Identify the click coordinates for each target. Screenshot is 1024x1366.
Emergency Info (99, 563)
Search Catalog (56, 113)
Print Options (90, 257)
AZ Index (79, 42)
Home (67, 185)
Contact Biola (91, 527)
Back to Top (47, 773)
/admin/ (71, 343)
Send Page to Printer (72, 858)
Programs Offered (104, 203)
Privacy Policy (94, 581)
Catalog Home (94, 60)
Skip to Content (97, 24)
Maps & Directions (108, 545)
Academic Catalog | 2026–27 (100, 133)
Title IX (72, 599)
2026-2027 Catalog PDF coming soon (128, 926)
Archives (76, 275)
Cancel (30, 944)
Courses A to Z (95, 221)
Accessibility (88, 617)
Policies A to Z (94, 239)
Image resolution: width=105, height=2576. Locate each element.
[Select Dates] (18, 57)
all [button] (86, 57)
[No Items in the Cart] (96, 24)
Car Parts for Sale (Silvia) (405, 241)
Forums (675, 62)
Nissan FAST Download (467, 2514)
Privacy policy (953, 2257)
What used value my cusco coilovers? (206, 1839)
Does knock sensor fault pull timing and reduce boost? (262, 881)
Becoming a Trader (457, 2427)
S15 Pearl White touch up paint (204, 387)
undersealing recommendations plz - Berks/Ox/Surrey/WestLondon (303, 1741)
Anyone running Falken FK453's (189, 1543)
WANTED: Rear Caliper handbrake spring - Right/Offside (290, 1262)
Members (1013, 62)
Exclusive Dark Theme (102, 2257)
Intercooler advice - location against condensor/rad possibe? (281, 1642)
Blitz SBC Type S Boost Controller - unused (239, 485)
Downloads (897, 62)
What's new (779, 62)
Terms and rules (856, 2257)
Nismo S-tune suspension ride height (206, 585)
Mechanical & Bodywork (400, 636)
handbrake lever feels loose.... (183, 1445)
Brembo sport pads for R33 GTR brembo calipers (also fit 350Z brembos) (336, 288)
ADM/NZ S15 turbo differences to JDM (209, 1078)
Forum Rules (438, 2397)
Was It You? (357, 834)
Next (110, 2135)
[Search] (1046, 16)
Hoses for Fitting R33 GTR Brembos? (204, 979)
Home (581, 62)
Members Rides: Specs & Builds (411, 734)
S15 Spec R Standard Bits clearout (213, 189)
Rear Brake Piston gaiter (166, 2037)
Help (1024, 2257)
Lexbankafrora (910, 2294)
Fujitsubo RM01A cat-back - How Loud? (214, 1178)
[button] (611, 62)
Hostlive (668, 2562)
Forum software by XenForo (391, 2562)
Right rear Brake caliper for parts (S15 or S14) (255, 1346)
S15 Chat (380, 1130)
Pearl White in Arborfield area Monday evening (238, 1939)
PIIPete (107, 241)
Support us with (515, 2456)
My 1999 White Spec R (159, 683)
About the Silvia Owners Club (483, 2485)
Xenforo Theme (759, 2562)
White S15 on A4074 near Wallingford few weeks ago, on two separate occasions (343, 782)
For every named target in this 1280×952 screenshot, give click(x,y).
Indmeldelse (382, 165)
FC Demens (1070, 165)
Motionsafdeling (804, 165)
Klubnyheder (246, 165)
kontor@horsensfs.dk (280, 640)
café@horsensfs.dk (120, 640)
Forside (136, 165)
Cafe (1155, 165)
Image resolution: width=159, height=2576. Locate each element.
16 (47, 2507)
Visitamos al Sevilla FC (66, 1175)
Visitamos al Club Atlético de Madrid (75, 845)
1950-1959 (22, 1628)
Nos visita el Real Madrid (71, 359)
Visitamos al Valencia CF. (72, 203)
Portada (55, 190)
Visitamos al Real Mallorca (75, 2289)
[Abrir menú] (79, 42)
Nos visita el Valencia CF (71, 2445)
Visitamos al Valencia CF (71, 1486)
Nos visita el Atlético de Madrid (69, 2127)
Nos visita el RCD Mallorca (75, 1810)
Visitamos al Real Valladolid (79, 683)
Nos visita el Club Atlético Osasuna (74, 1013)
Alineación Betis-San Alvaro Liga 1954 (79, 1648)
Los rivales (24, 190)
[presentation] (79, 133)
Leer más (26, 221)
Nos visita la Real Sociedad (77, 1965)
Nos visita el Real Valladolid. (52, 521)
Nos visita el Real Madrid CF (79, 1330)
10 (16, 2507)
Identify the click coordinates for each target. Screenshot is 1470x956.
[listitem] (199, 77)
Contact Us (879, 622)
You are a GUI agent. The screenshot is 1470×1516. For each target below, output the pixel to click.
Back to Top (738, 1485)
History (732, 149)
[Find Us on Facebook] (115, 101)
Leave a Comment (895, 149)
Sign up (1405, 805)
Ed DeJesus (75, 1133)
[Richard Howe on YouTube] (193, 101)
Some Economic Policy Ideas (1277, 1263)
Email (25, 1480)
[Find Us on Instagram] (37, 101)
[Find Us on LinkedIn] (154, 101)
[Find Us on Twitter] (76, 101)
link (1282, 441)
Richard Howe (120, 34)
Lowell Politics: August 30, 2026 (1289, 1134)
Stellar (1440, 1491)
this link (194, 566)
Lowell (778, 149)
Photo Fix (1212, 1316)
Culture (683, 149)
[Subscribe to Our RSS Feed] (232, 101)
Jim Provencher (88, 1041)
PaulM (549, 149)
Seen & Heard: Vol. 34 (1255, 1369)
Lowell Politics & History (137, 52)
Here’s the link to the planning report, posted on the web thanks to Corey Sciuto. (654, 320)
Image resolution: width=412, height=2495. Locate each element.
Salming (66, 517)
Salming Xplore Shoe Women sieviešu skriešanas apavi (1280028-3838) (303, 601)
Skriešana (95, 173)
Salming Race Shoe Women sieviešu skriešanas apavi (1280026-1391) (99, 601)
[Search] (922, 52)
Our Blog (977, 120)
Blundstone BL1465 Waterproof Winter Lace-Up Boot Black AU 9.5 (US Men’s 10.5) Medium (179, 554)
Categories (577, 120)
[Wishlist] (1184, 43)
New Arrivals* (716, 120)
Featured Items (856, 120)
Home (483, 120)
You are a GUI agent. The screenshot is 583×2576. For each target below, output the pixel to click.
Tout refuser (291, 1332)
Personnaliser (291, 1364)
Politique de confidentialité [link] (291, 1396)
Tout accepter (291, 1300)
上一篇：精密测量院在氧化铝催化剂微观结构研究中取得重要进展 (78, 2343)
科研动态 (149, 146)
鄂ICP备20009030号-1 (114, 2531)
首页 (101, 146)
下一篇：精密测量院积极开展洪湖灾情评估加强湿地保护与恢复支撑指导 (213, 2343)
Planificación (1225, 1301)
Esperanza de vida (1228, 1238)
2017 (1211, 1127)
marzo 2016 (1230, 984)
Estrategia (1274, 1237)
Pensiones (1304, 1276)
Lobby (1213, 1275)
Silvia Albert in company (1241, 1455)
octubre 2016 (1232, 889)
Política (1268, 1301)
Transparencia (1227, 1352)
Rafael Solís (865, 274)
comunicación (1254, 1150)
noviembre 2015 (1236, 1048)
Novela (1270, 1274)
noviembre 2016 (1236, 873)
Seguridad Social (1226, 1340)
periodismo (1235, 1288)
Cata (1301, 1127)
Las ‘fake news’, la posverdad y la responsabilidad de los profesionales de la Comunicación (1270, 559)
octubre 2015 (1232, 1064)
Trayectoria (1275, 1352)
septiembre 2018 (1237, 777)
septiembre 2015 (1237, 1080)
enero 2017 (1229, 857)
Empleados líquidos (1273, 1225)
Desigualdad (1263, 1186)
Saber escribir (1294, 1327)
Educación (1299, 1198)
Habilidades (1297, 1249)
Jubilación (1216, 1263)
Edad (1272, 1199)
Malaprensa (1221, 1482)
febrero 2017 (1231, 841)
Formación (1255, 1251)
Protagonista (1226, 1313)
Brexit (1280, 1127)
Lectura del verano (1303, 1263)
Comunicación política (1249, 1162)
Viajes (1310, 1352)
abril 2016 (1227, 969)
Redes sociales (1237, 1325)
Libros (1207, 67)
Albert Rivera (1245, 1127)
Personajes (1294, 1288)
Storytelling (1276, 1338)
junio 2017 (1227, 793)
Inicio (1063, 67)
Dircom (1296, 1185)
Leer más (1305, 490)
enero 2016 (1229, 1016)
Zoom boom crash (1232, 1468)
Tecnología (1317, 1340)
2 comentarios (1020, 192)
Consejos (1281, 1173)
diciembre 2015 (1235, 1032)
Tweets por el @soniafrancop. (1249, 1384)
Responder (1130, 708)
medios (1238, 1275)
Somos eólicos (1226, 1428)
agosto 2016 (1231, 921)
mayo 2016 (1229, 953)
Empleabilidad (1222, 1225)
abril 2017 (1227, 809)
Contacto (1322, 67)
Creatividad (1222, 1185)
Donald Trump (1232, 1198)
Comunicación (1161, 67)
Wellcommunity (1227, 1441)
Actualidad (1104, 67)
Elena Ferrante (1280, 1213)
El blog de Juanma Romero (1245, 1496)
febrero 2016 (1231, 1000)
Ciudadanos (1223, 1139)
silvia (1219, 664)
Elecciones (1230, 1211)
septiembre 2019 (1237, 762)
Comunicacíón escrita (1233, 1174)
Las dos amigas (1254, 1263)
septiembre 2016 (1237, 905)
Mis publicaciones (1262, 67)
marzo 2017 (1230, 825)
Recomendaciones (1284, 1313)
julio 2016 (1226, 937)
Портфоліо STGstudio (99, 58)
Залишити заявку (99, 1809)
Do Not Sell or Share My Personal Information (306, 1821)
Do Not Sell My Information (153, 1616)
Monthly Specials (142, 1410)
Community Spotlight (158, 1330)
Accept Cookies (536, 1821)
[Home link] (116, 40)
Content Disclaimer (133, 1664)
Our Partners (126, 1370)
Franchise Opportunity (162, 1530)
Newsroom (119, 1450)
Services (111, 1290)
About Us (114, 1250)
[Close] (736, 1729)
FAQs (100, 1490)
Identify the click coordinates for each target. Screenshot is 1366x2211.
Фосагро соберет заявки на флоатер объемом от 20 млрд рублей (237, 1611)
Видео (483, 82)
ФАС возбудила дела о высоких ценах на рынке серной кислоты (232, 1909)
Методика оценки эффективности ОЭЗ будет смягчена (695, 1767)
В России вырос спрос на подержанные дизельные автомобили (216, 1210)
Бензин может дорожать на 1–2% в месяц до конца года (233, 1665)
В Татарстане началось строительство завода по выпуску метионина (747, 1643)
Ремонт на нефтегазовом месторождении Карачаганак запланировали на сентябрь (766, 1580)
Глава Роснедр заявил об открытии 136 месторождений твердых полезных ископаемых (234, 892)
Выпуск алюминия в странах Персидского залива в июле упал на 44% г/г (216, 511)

□ □ □ □ □

#### [INSTRUCTIONS TO FOLLOW]
An exact copy of the lines above, from the one containing "link (1282, 441)" down to the one containing "[Wishlist] (1184, 43)" and including both, is the whole answer; retype it and nothing else.

#### [ANSWER]
link (1282, 441)
Richard Howe (120, 34)
Lowell Politics: August 30, 2026 (1289, 1134)
Stellar (1440, 1491)
this link (194, 566)
Lowell (778, 149)
Photo Fix (1212, 1316)
Culture (683, 149)
[Subscribe to Our RSS Feed] (232, 101)
Jim Provencher (88, 1041)
PaulM (549, 149)
Seen & Heard: Vol. 34 (1255, 1369)
Lowell Politics & History (137, 52)
Here’s the link to the planning report, posted on the web thanks to Corey Sciuto. (654, 320)
Image resolution: width=412, height=2495. Locate each element.
Salming (66, 517)
Salming Xplore Shoe Women sieviešu skriešanas apavi (1280028-3838) (303, 601)
Skriešana (95, 173)
Salming Race Shoe Women sieviešu skriešanas apavi (1280026-1391) (99, 601)
[Search] (922, 52)
Our Blog (977, 120)
Blundstone BL1465 Waterproof Winter Lace-Up Boot Black AU 9.5 (US Men’s 10.5) Medium (179, 554)
Categories (577, 120)
[Wishlist] (1184, 43)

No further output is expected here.